▸ **Instructions for the task**
Count how many lines in the records below contain the word "height". Reply with only the number.
──────── Dataset rows ────────
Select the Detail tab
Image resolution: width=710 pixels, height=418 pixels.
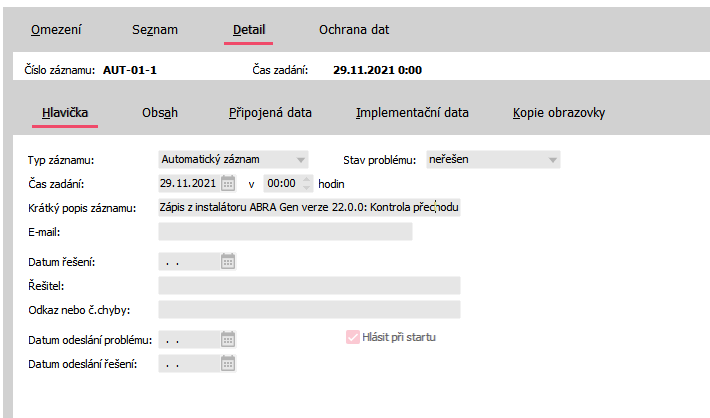coord(249,30)
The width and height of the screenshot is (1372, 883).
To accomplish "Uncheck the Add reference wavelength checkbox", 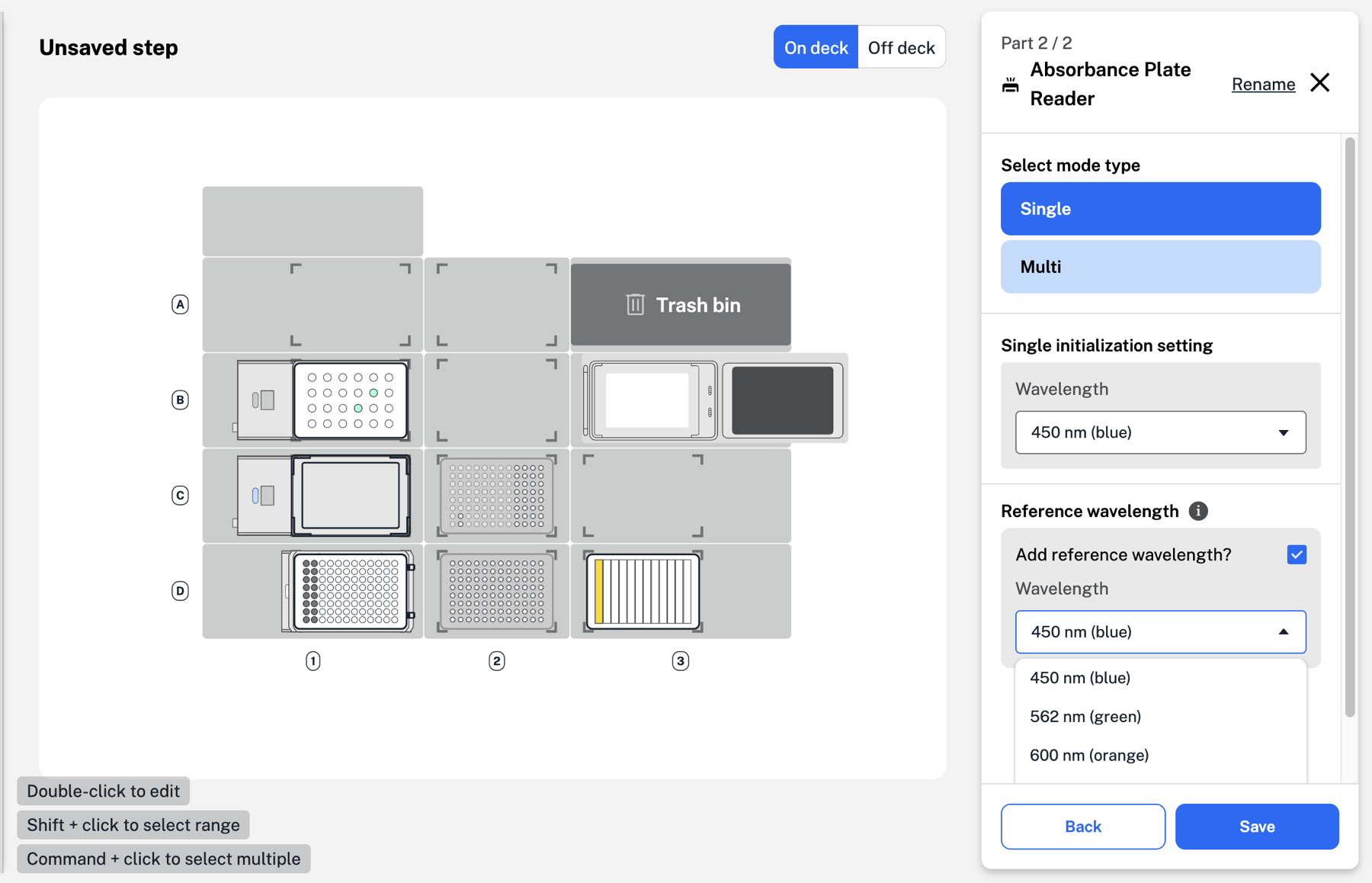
────────
▸ **Result of the exercise**
2